* _Data to use_:
● ● ● ● ●

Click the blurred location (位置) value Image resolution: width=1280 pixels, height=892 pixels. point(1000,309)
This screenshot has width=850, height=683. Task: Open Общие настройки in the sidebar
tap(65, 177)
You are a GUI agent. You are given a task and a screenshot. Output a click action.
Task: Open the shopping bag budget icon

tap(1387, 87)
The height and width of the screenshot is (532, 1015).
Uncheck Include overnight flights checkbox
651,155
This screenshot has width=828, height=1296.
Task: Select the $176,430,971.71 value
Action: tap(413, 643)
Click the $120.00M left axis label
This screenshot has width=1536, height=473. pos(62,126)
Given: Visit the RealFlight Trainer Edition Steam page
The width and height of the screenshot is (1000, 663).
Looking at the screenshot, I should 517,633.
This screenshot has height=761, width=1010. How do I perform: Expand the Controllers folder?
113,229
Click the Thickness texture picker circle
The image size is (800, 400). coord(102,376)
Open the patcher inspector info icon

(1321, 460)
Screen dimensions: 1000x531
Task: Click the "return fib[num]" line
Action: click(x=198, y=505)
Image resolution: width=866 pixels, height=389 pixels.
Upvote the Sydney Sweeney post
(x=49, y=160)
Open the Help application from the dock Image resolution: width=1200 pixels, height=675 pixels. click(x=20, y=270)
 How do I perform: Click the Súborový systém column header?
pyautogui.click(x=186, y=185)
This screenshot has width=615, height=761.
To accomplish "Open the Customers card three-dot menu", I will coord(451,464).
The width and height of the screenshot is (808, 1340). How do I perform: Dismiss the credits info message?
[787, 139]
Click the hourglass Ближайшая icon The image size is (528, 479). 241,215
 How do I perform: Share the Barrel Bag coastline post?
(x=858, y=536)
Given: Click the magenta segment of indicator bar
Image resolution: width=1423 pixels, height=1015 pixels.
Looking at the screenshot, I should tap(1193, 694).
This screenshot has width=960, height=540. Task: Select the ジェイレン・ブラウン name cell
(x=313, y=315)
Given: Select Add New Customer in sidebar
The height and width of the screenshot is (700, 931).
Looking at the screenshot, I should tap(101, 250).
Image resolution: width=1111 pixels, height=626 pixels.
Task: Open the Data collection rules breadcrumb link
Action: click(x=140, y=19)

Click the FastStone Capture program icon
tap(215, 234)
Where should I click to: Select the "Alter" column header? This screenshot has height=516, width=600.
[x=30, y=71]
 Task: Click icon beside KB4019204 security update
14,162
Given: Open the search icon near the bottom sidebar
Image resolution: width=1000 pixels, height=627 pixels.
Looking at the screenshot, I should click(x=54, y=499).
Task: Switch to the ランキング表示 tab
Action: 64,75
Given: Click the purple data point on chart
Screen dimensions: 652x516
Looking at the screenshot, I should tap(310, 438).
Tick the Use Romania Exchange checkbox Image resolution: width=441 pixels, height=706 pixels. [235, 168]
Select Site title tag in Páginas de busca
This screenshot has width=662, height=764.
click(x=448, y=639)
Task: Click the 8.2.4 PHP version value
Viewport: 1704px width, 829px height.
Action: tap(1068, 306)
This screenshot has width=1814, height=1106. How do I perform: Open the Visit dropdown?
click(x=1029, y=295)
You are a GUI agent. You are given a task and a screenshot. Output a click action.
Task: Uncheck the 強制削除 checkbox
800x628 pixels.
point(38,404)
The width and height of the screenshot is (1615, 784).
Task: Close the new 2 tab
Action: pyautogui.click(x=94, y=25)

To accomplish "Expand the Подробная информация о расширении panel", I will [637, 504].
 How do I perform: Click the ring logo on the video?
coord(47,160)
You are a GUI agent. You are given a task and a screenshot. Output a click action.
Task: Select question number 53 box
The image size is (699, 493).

● ● ● ● ●

* _What is expected_: Please say how many lines of the records contain the word "will", giving the number by itself.

* _Solved problem_: 2